‘Wakey, Wakey’ Theater Review: Will Eno Picks the Wrong Man to Die

William Emerson’s remarkably spontaneous performance is like Pee-Wee Herman after a stroke

wakey wakey
Photo: Joan Marcus

Despite their relative youth, a couple of new, hot playwrights have death on their minds this overly warm winter. Last week, Branden Jacobs-Jenkins’s “Everybody” opened at the Pershing Square Signature Center. And on Monday, also at the Center, Will Eno opened “Wakey, Wakey.” But if you have just one death play to see this season, make it “Everybody.”

Michael Emerson spends most of “Wakey, Wakey” sitting up in a wheelchair, alone on stage. A caregiver (January LaVoy) arrives late in the play to chit-chat, put a wet towel on his forehead, and check his pulse. Emerson’s Guy has suffered a stroke, though it appears to be a stroke of a very unusual nature. He talks just fine. He can walk. Shuffle is more like it. He does have trouble swallowing liquids, and foods are a whole other challenge.

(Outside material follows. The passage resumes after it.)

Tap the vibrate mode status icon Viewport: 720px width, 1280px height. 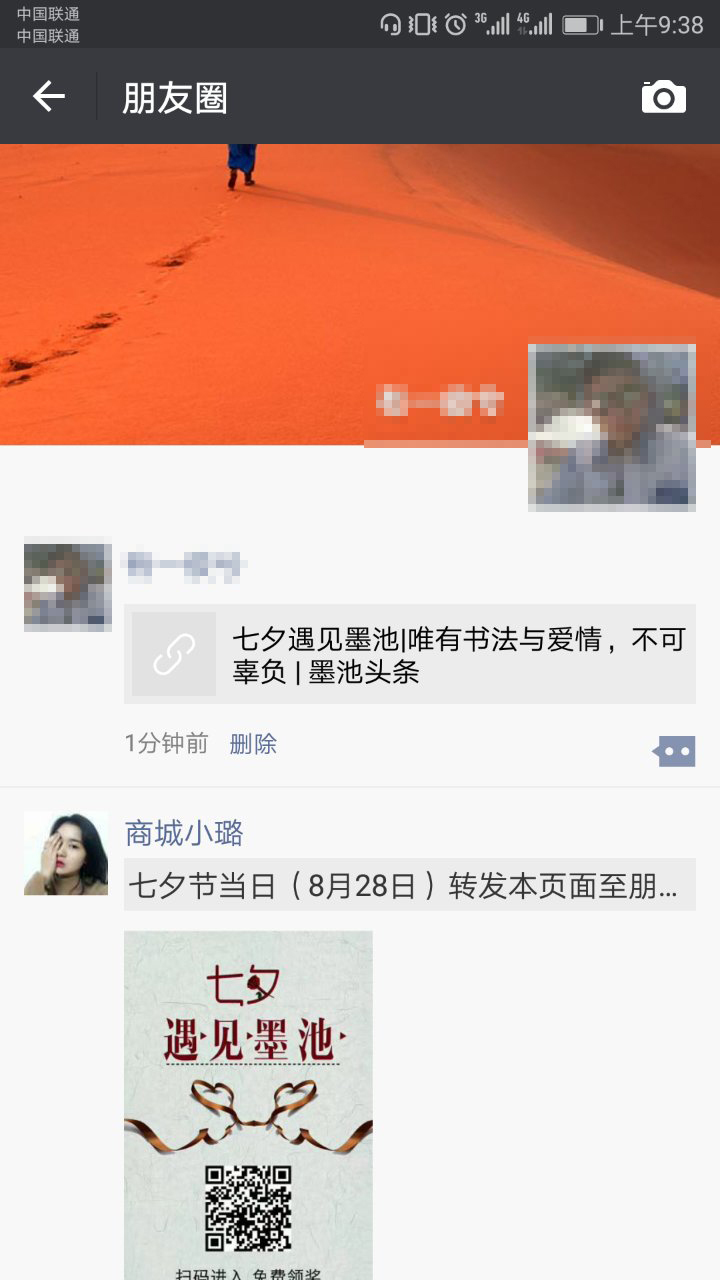point(423,24)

If this sounds totally grim, it’s not. Emerson’s remarkably spontaneous performance suggests Pee-Wee Herman after a stroke, as if he’s making up the words on the spot. What better impression can an actor give us?

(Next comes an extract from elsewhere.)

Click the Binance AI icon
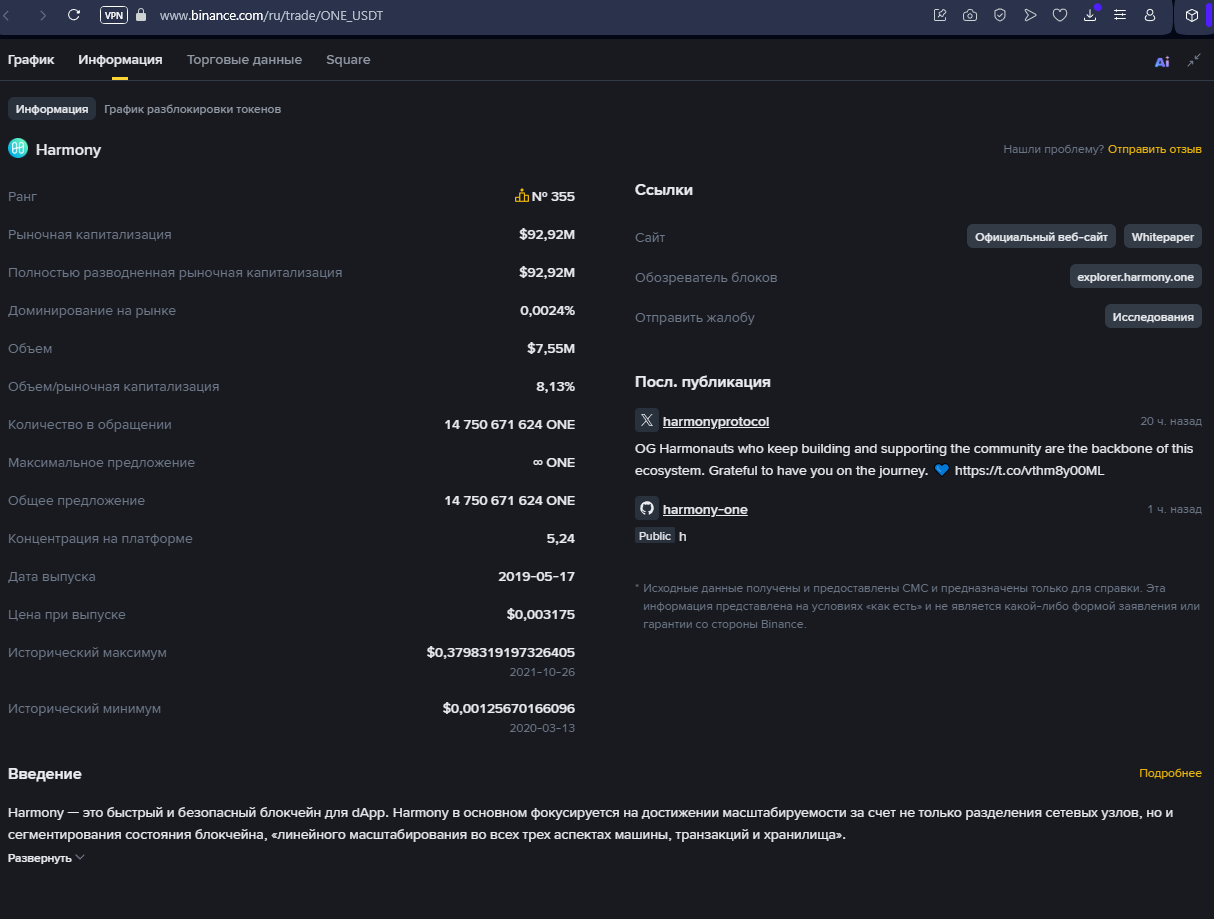The width and height of the screenshot is (1214, 919). point(1161,61)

What’s great for an actor, however, is not so wonderful for a playwright. The stream of consciousness in “Wakey, Wakey” appears to be the state of Guy’s mind, no longer running on all cylinders, and sometimes it’s Eno being less than cogent.

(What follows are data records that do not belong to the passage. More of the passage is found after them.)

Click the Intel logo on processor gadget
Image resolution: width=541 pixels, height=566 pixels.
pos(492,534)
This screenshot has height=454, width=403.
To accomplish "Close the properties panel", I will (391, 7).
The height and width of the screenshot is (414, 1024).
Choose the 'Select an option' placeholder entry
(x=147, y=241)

Writing about death should not create this much dead air in the theater. Eno acknowledges the dramatic void when the caregiver looks at her watch to tell us, “It’s 8:56.” Even with a running time of 75 minutes, “Wakey, Wakey” inspires wristwatch-checking in the dark like few other plays you will see this year.

The caregiver’s very-left-field announcement is typical of Eno’s writing. The dying man makes several digs at the conventions of the theater, but it’s an empty irreverence that’s ultimately nothing more a playwright being smug. Also coy is the way Eno mixes pop culture — baby pictures, a YouTube video of screaming animals, a “Jeopardy”-inspired word game — with deep, deep pronouncements about the meaning of life.

Guy opines on how extreme bravery is generally misidentified when it first happens: “When you’re around it, it just seems like kindness, even happiness, like a little kid eating ice cream. It’s very quiet, true bravery.”

The caregiver even has a few of her own. She recalls a needlepoint pillow from her mother’s living room. It read: “A dog knows it’s not a cat and a giraffe knows it’s a giraffe. But you braying squealing asses do not know you are asses.”

If either of these aphorisms hit a chord, see “Wakey, Wakey.”

Eno, who also directs this Signature Theater production, gives Guy a big send-off into the life hereafter, showering the theater with all the stuff that made Guy happy in life. Is that’s what it’s all about? The little moments?

Scenic designer Walt Spangler, lighting designer Jason Lyons, and video designer Rocco DiSanti come up with the kind of spectacle that might have greeted kids at Michael Jackson’s Neverland ranch. Is this crap what gave Guy happiness? Maybe Eno chose the wrong guy to watch die.